每個字都寫得用力,筆尖把紙都戳出了小印子,遇到不確定的,還會讓攤主剪一小塊樣品,用圓珠筆在布角標上名字;

到最後,塑料袋鼓得像個小皮球,裡麵的布料按“精梳棉”“普棉”“混紡”分了三類,用橡皮筋捆得整整齊齊,連碎絨都沒掉一根。他摸了摸袋子,像摸著一堆小心攢下的盼頭,嘴角忍不住往上揚了揚。
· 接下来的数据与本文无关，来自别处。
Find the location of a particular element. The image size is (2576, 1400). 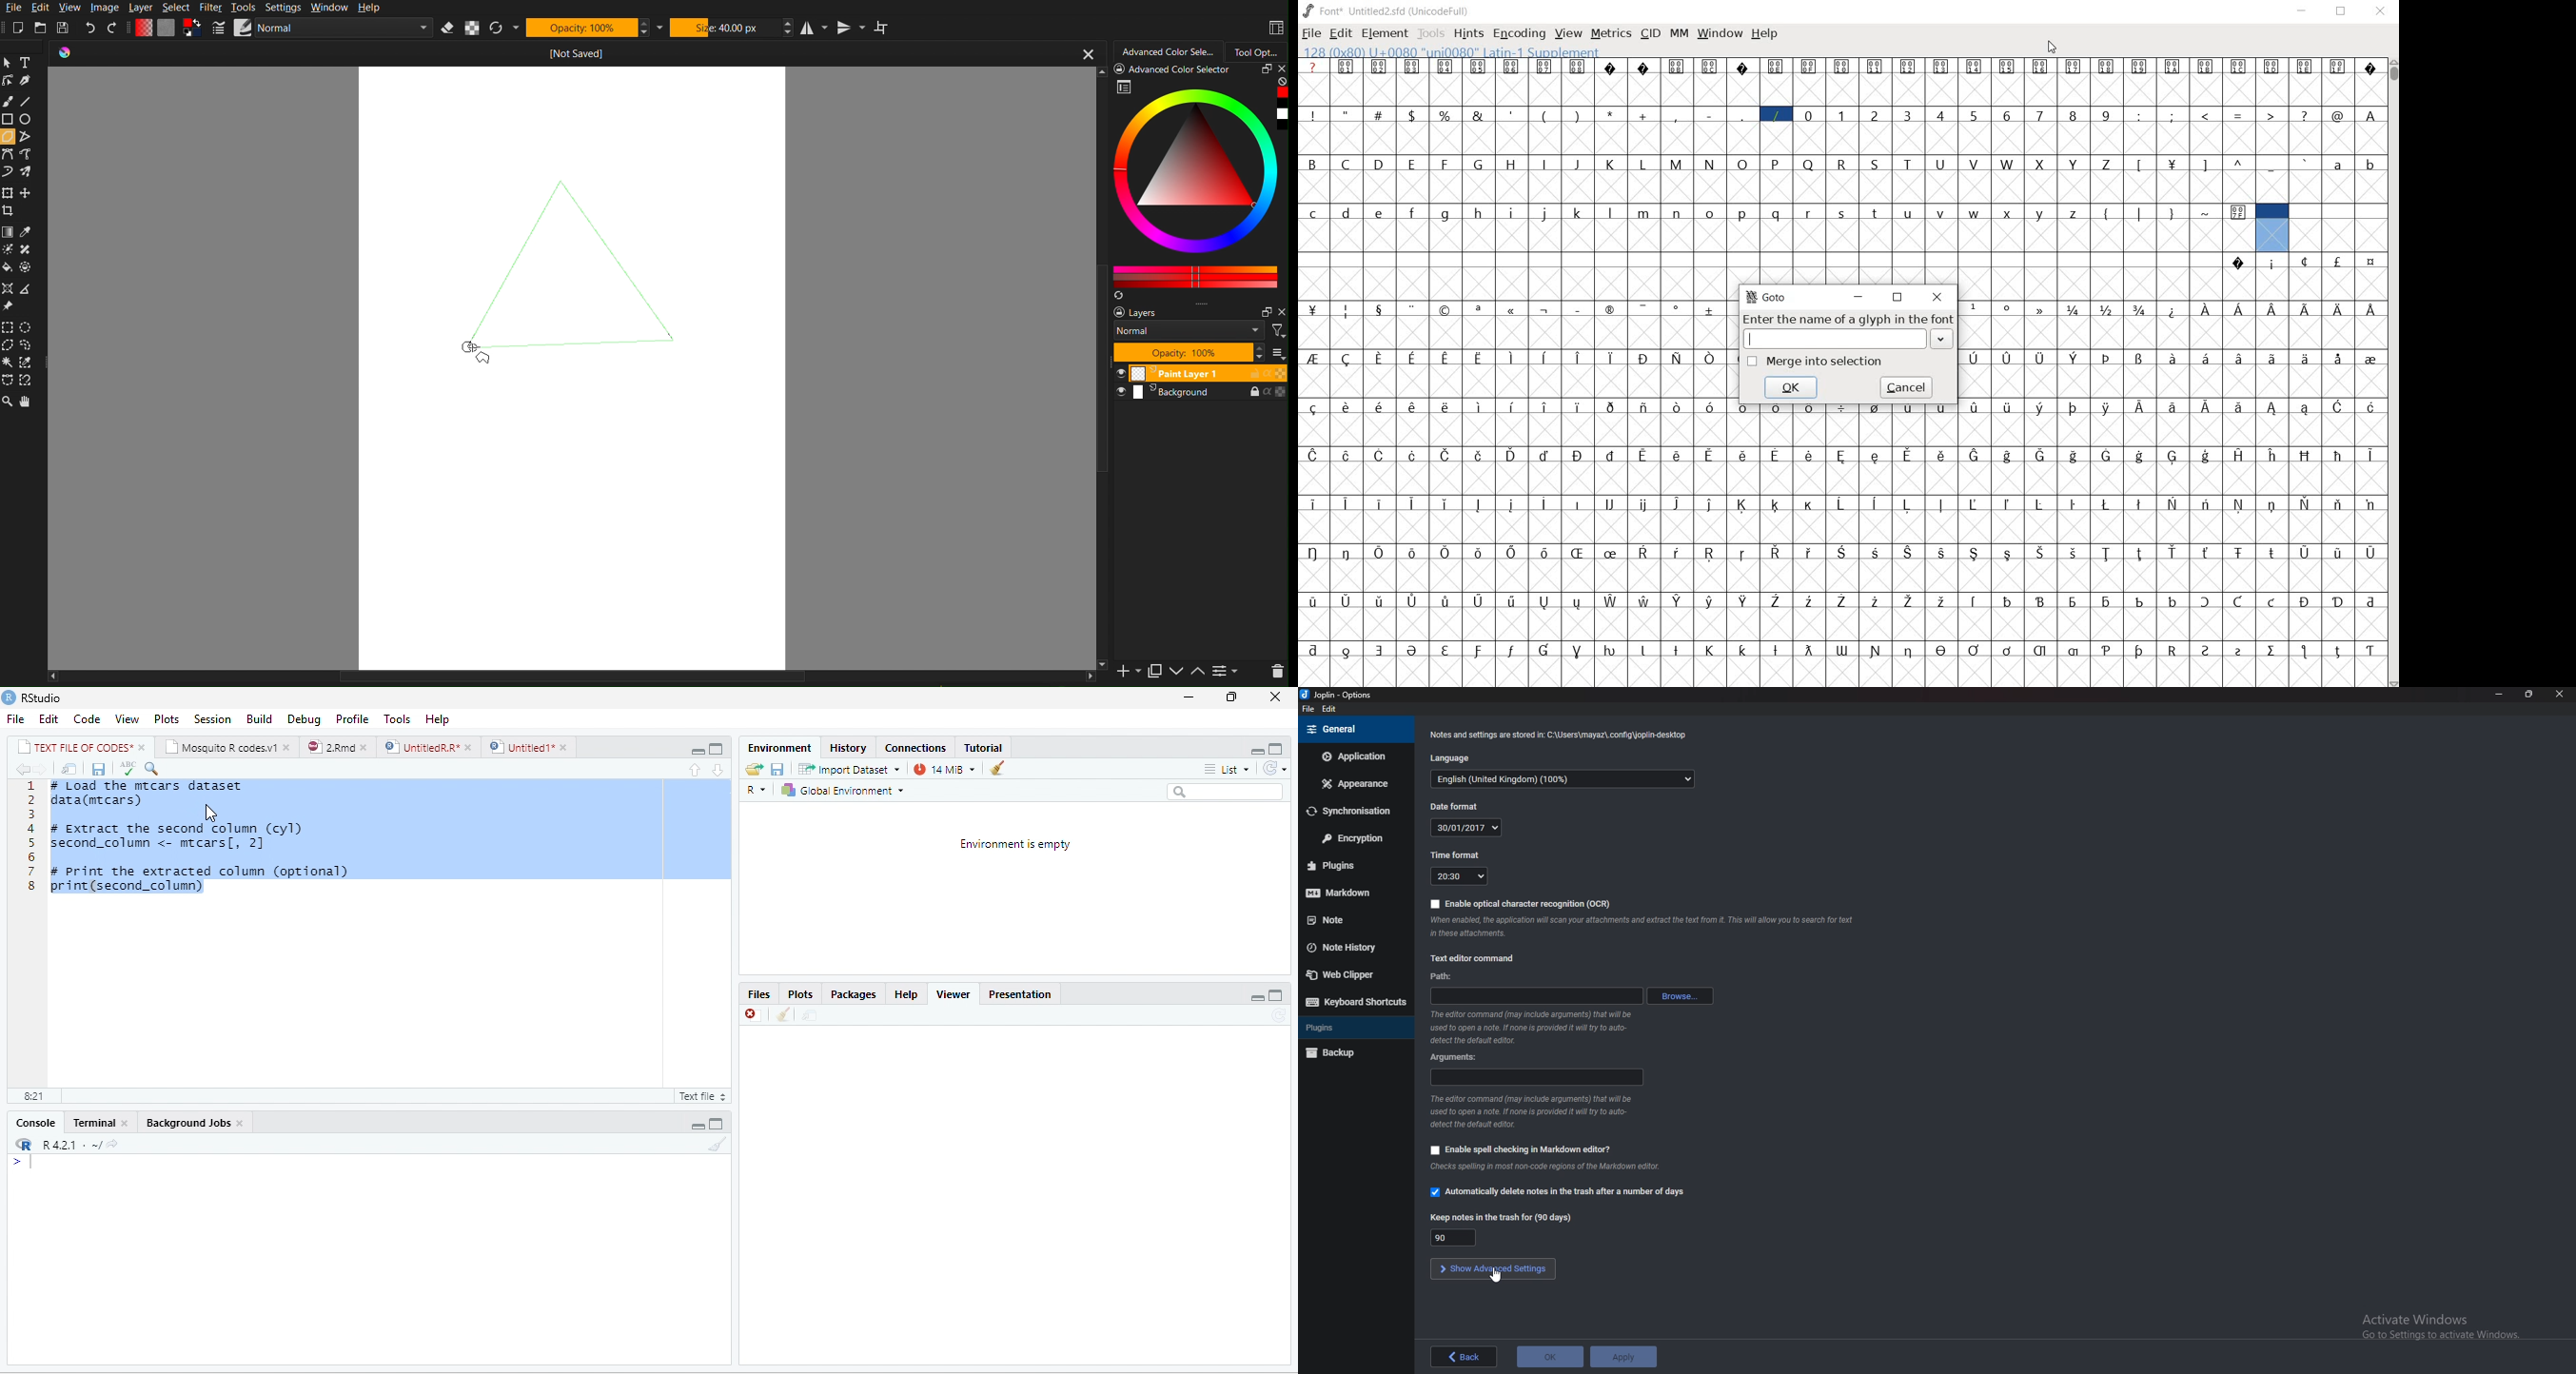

找工廠的路,比他在心裡預演的還要曲折。按報紙中縫廣告尋到的第一家,藏在城鄉結合部的破院子裡,院門掉了塊木板,露出裡麵的亂象:

五台老式縫紉機擠在漏風的棚子裡,棚子的塑料布破了個大洞,風一吹就“嘩啦”響,像誰在扯塊破布;

縫紉機“哢嗒哢嗒”響得像牙齒打顫,最裡麵那台的針腳都歪了,縫出來的線像扭麻花,有的地方還漏了針,露出裡麵的白襯;

地上的碎布片裡混著半根斷針,閃著鏽光,生怕誰不小心踩上去。院子角落裡堆著廢棄的布料,顏色斑駁,有塊淺藍布上沾著不明的黑漬,像潑了墨;

一隻瘦得肋骨都凸出來的流浪狗在旁邊扒拉,尾巴夾在腿間,爪子上的泥蹭在布料上,留下道黑印,它還時不時抬頭哼兩聲,聲音啞得像被凍住,想找裡麵裹的食物殘渣。
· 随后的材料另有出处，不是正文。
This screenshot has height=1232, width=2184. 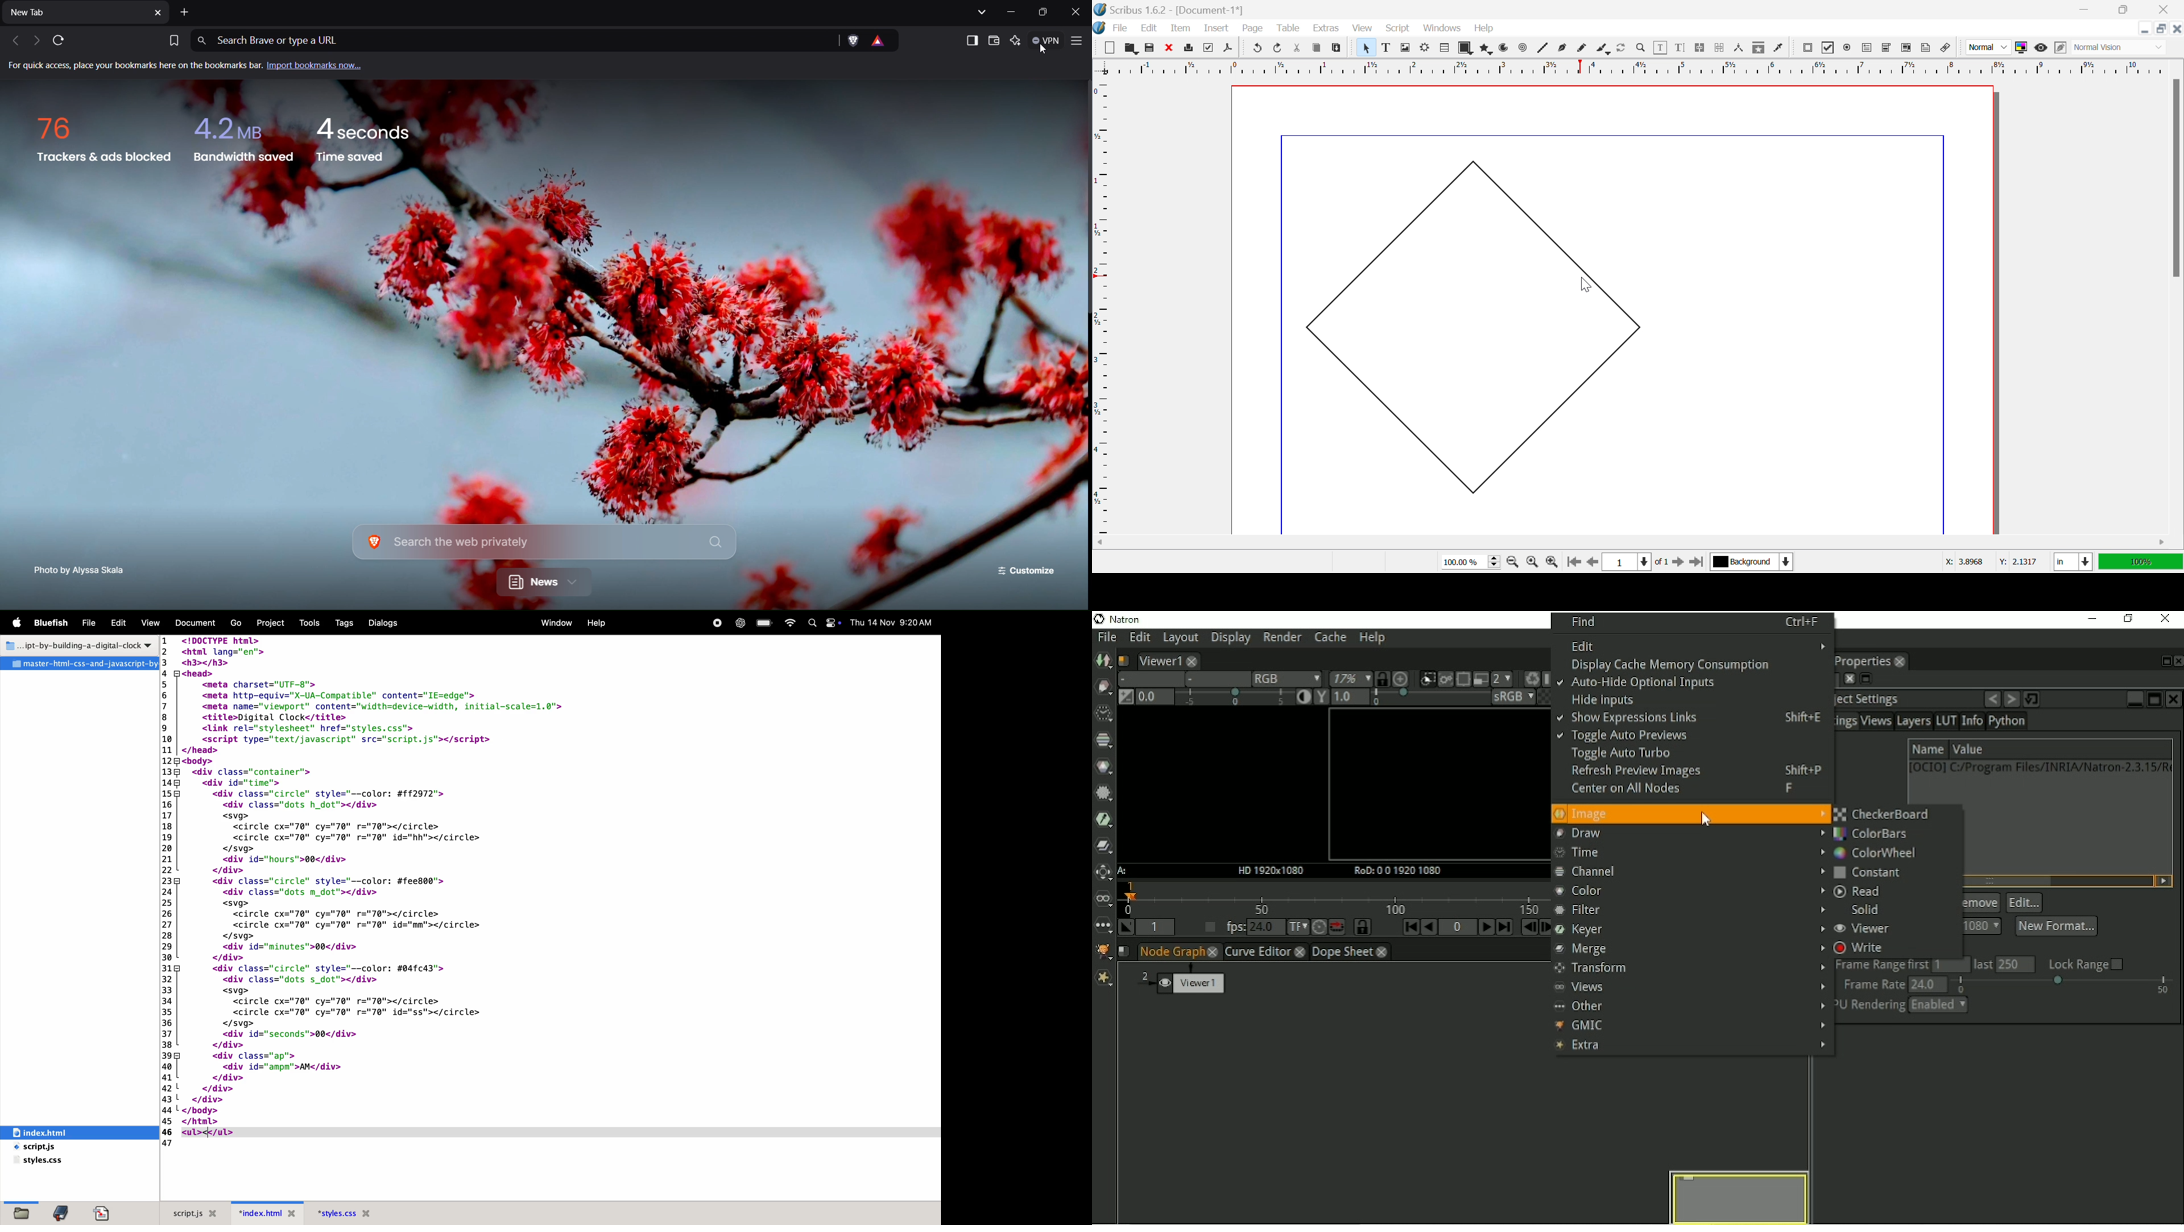 What do you see at coordinates (1326, 28) in the screenshot?
I see `Extras` at bounding box center [1326, 28].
老板叼著根兩塊錢一包的“春城”煙,煙蒂吊在嘴角,煙灰簌簌往油膩的圍裙上掉;

圍裙上沾著塊深褐色的油斑,黑得發亮,像是積了半年的老油,他也沒拍,就用手撣了撣,油星子反而蹭得更開。

瞥了眼林凡手裡的樣品袋,語氣不耐煩得像趕蒼蠅:

“就做百八十件?折騰啥!我這機器調一次要兩小時,電費都得十塊,你這點活兒,不夠我付電費的!不接!”

說完,頭也不回地鑽進裡屋,連讓林凡多解釋“後續會加單”的機會都沒有,門“砰”地一聲關上,震得棚子上的灰簌簌掉下來,落在林凡的帆布包上。

第二家在窄巷深處,門臉隻夠一個人過,門口堆著幾個沒拆的快遞盒,上麵的膠帶都發黃了,沾著層灰。

老板娘坐在櫃台後嗑瓜子,櫃台後麵堆的快遞盒快沒過她的肩膀,地上的瓜子殼堆了一小堆,有的還卡在櫃台縫裡,招來幾隻小飛蟲。